You would definitely need something much bigger.


----------



## mranimal (Apr 13, 2012)

It's the perfect size for mourner geckos so I thought it might be good for some phibs 2


----------



## ronnyjodes (Apr 29, 2011)

mranimal said:


> It's the perfect size for mourner geckos so I thought it might be good for some phibs 2


Exactly-it may be the perfect size for what's in it now but if you want to try and cram more animals in (which I would advise against anyway) you're going to need more space. It's like me saying "Well my 2 pygmy chameleons get on fine in a 30x30x45 Exo, my 4 juvenile e.anthonyi are in the same size viv too. Let's lob the lot in together". It's going to cause more negatives than positives. Either upgrade your viv size after doing *tons* of research and getting loads of experience or just get a second tank for whichever new species you want to get.


----------



## colinm (Sep 20, 2008)

Are they young geckos?That is a tiny vivarium for such an active species.You certainly cannot keep amphibians and geckos in that together.


----------



## ronnyjodes (Apr 29, 2011)

colinm said:


> Are they young geckos?That is a tiny vivarium for such an active species.You certainly cannot keep amphibians and geckos in that together.

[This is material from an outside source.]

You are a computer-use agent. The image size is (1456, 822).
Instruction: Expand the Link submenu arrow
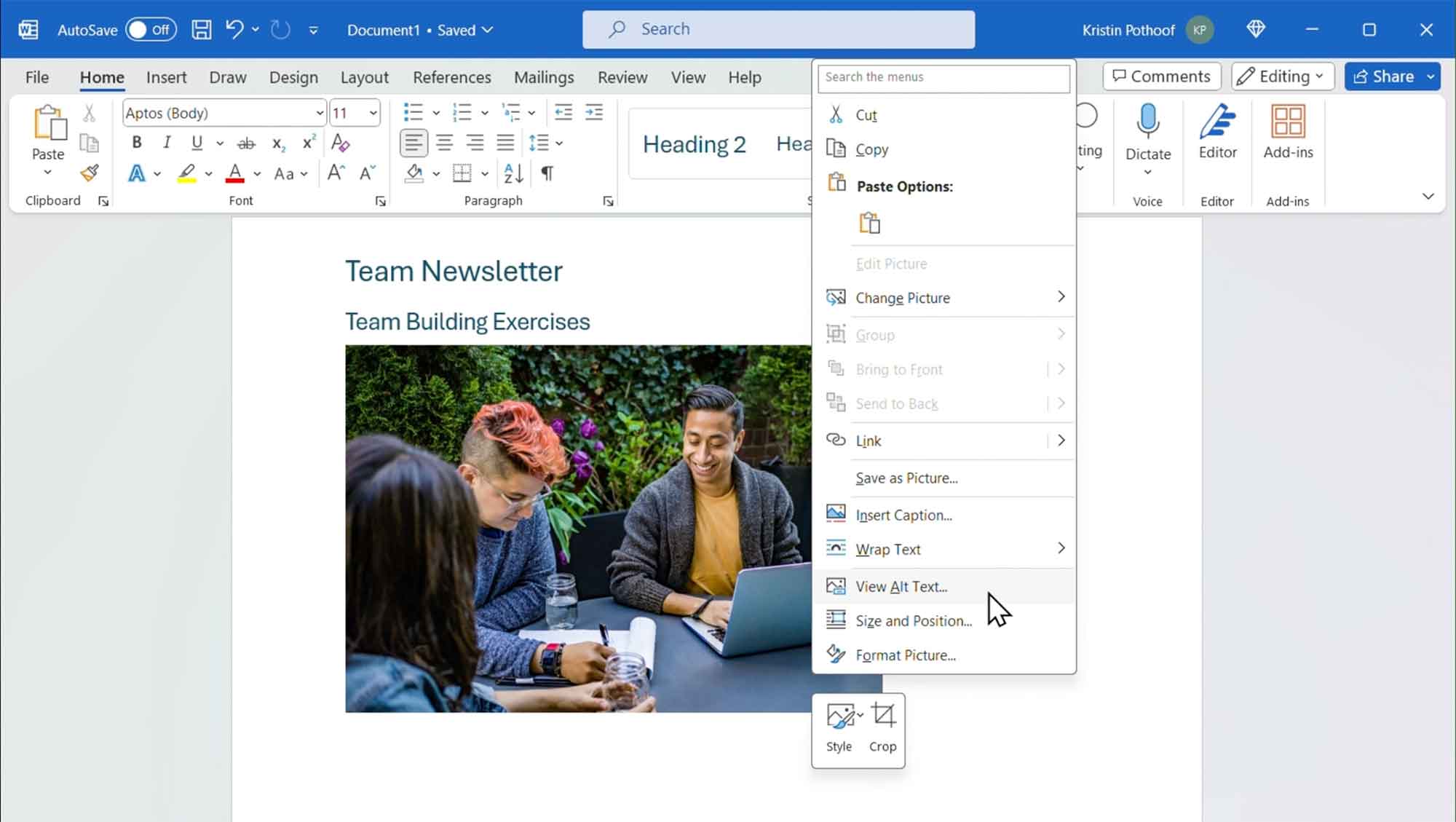(x=1060, y=440)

I personally wouldn't keep a single phib or lizard in a 30 cube Exo and I don't see the point of them. Once you've sorted your drainage, your substrate and your plants there's bugger all space left for the animals to do anything in which is why I'd never even think about buying one.


----------



## mranimal (Apr 13, 2012)

Sub adults - it's fine for 3 adults coz they r tiny geckos


----------



## colinm (Sep 20, 2008)

Aa 30x 30cm vivarium is tiny.I keep similar sized geckos in 45 x 45 x 60cm vivaria.

But to get back to your original question I wouldn`t consider amphibians with the geckos in that size vivarium,you cannot offer the temperaure gradients and different habitats that each need in that size vivarium.


----------



## Spikebrit (Oct 23, 2006)

The vivs size for morning geckos will be ok for a couple/trio so long as there are lots of hiding places etc mine are in 14 inch cubes. 

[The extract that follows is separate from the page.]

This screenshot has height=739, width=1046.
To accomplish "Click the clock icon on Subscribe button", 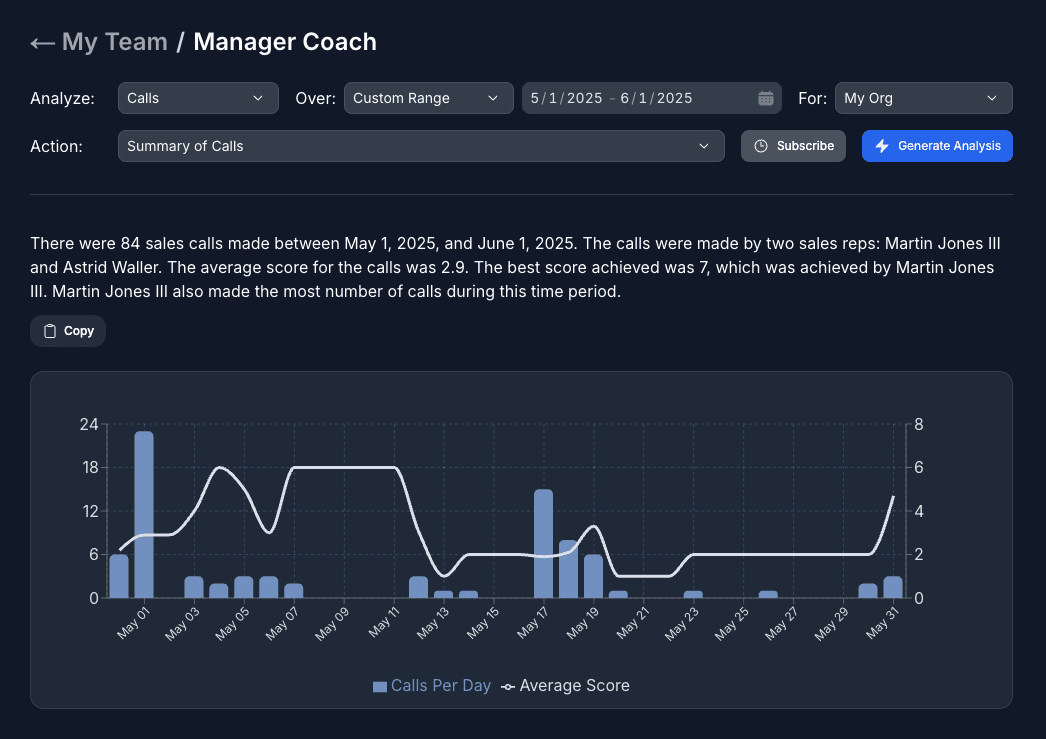I will pyautogui.click(x=763, y=145).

However, even though its the minimum recommended size i wouldn't put anything else in there. The best way to think about it is if you want to mix species is find the minimum size for both species and add them together. That will give you some idea of the size of the habitat they will need. If you get a bigger viv some of the smaller darts and the smaller reed frogs can be kept with morning geckos. The issues is occasionally the odd baby may be taken as food by the froggies. 

jay


----------



## Kiel (Aug 20, 2009)

Can't help thinking most amphibians would require signifantly higher humidity than the geckos too.


----------



## DrNick (Sep 20, 2012)

Spikebrit said:


> The best way to think about it is if you want to mix species is find the minimum size for both species and add them together.

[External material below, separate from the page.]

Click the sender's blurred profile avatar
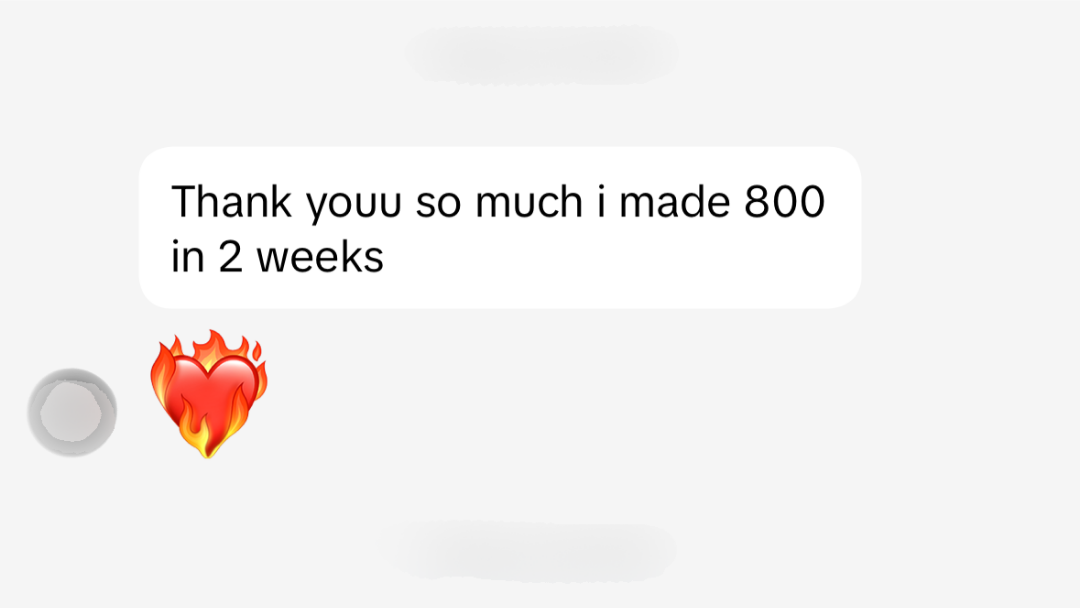pyautogui.click(x=72, y=412)
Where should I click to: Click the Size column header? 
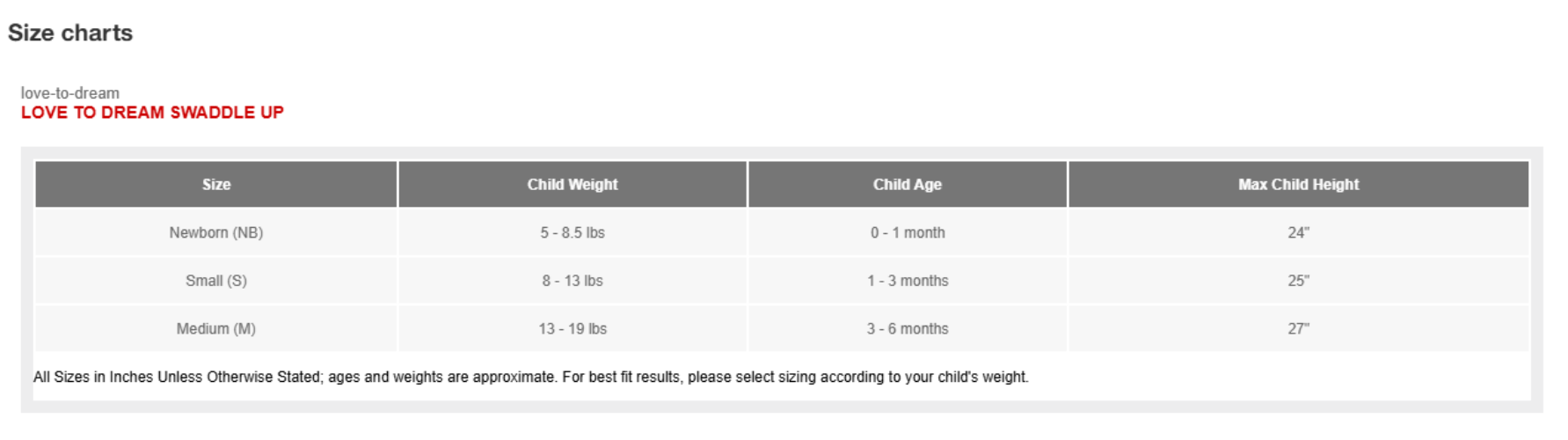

I'm sorry, but I have to disagree completely with this statement - IMO that is not a good way to think about it. The best way to think about is:

1) Determine if the animals would naturally co-exist.
2) If so, do they co-exist harmoniously (I.e. no aggression or other stressors).
3) If so, do they both inhabit a habitat the entirety of which can be reproduced in a small (in this case VERY small) viv? At this point I challenge you to find a cubic metre of habitat anywhere that contains a representative of each species you have in mind (i.e. being present in the same jungle does not translate to being present in the same vivarium-sized plot...).
4) Do they require the same food source: If yes, will one or other be out-competed? If No, will the food items for one species bother the other species?
5) Are you looking to breed, because if so it is highly probable that there will be negative effects of mixing.
6) In the highly unlikely event that all of the above are met, ask your self whether it wouldn't just be easier to have two vivaria and avoid the inevitable complications?

Nick


----------



## Spikebrit (Oct 23, 2006)

DrNick said:


> I'm sorry, but I have to disagree completely with this statement - IMO that is not a good way to think about it. The best way to think about is:
> 
> 1) Determine if the animals would naturally co-exist.
> 2) If so, do they co-exist harmoniously (I.e. no aggression or other stressors).
> ...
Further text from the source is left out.